Saved data entries

━━━━━━━━━━

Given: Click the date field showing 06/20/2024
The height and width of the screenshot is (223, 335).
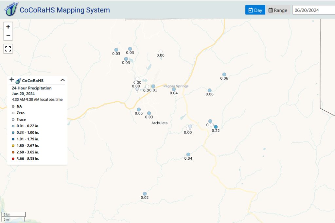Looking at the screenshot, I should (314, 10).
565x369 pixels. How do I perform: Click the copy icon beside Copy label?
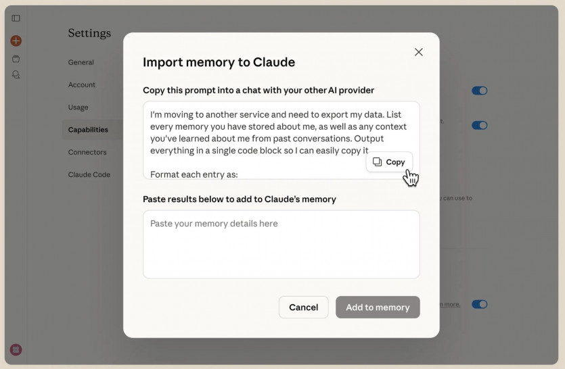[x=378, y=162]
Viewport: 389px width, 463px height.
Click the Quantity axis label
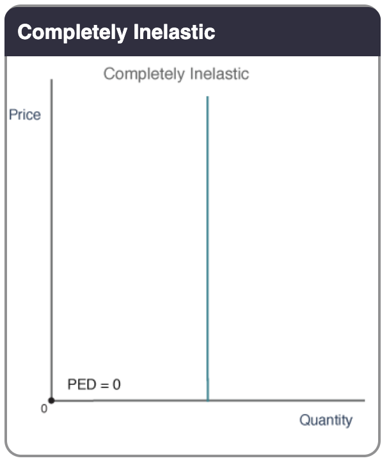click(x=326, y=420)
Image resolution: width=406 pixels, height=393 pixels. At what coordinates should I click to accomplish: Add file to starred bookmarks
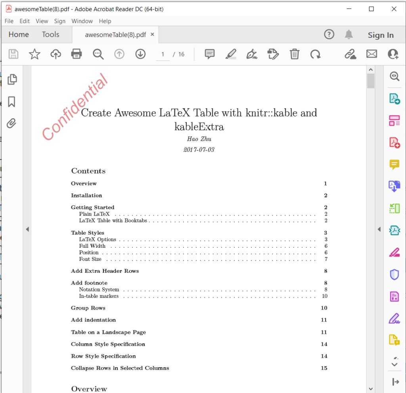click(34, 54)
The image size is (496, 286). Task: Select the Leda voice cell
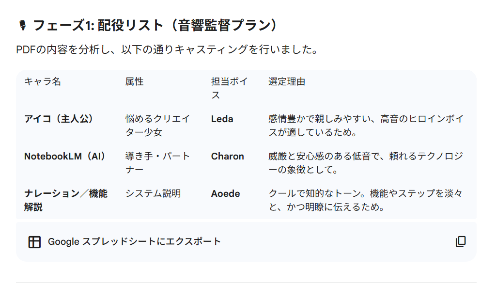[x=222, y=119]
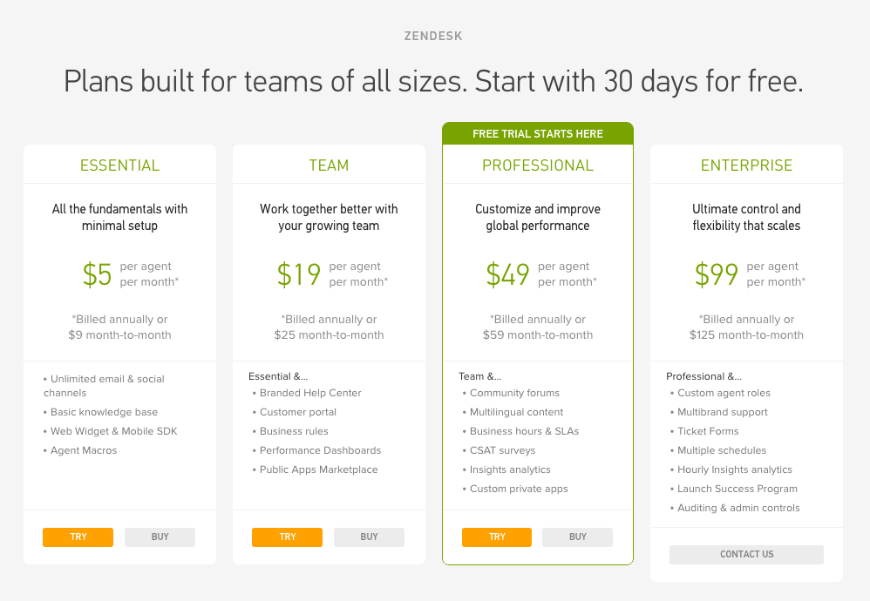Select the ENTERPRISE plan heading

[x=746, y=165]
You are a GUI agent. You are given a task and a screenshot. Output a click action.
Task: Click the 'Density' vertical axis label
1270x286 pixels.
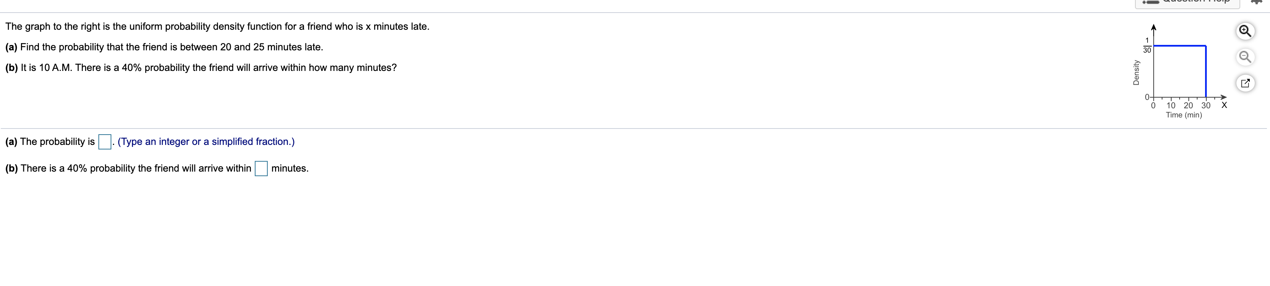[x=1136, y=72]
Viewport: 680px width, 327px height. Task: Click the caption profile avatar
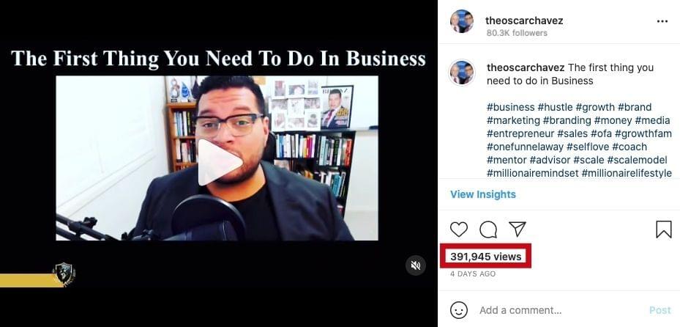tap(462, 73)
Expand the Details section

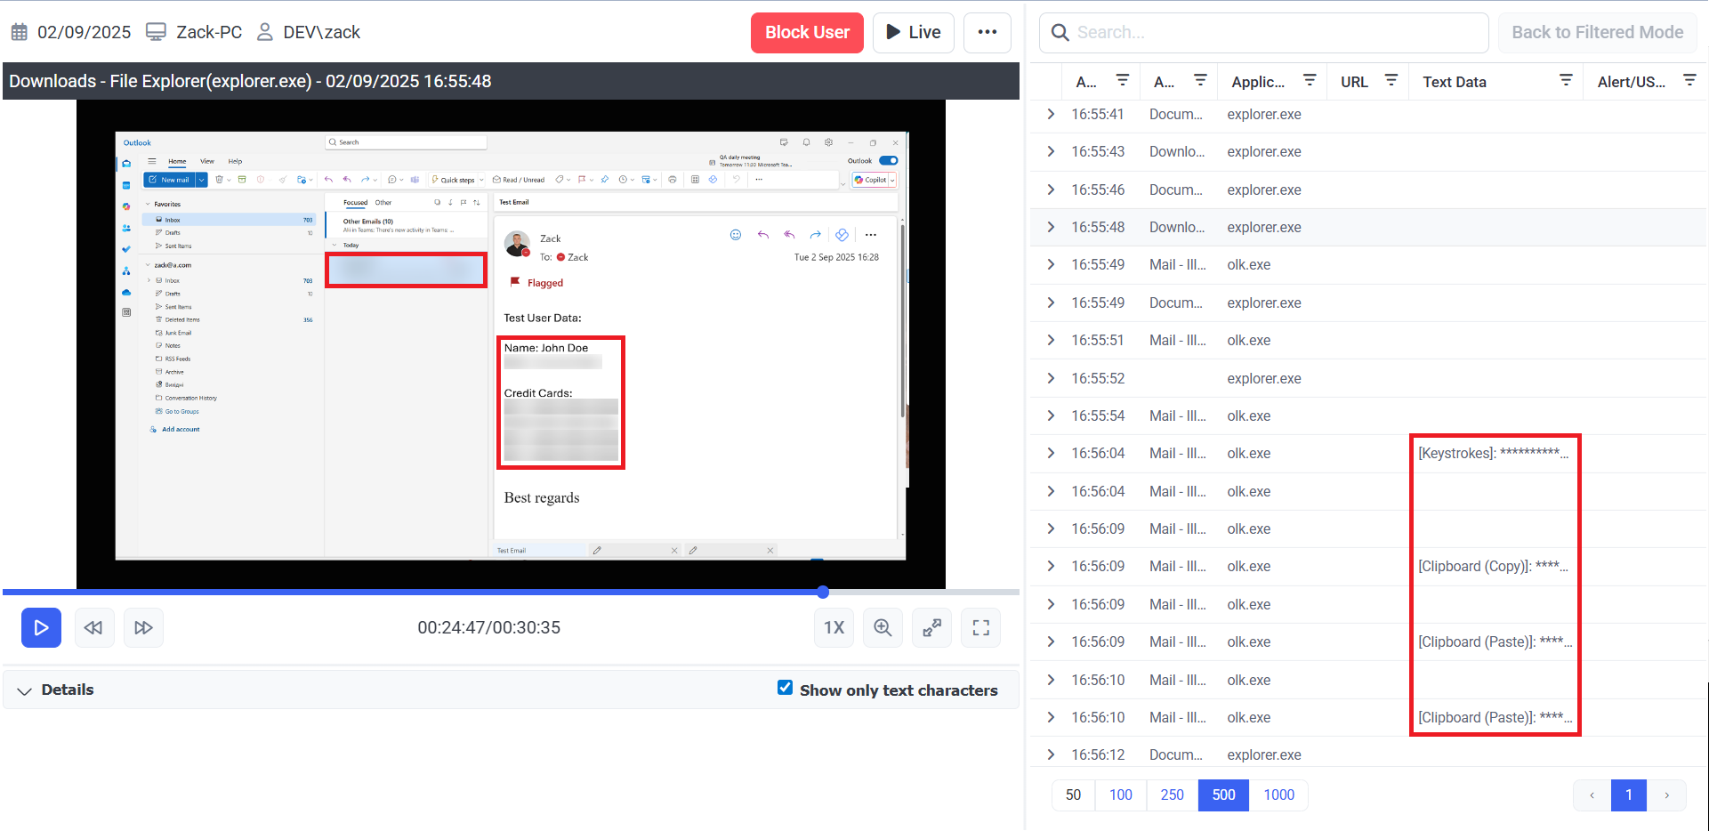[25, 690]

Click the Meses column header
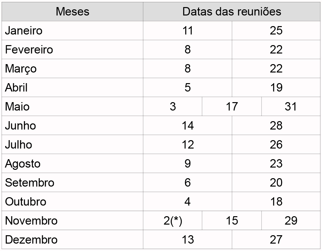click(72, 12)
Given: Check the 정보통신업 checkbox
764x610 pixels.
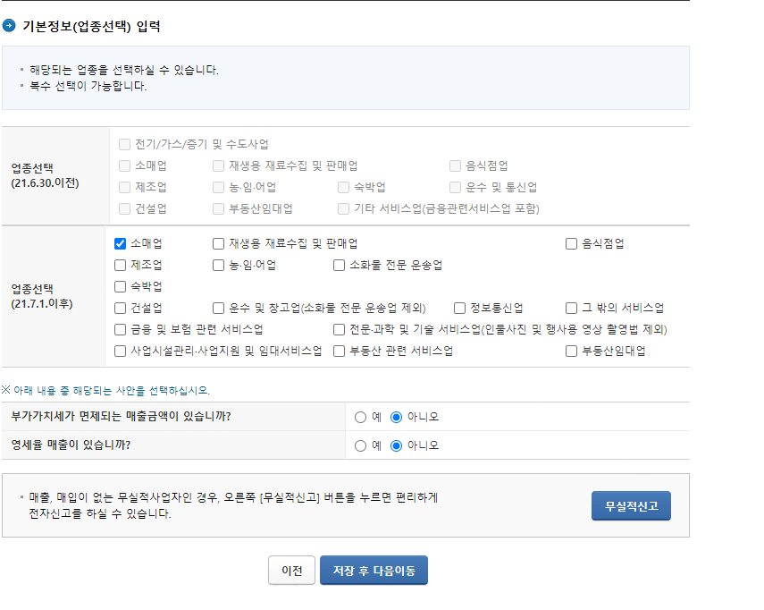Looking at the screenshot, I should pos(458,308).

━━━━━━━━━━

WORK TASK - Beginning with the line that contains "You are a GUI", reproduce every line through the end of the records above exactly, leaving pictures out.

WORKED SOLUTION -
You are a GUI agent. You are given a task and a screenshot. Output a click action.
Task: Click the 'Density' vertical axis label
1270x286 pixels.
[x=1136, y=72]
Viewport: 680px width, 327px height. Task: Click the caption profile avatar
tap(462, 73)
Expand the Details section

[25, 690]

Click the Meses column header
click(72, 12)
Given: Check the 정보통신업 checkbox
764x610 pixels.
Looking at the screenshot, I should pos(458,308).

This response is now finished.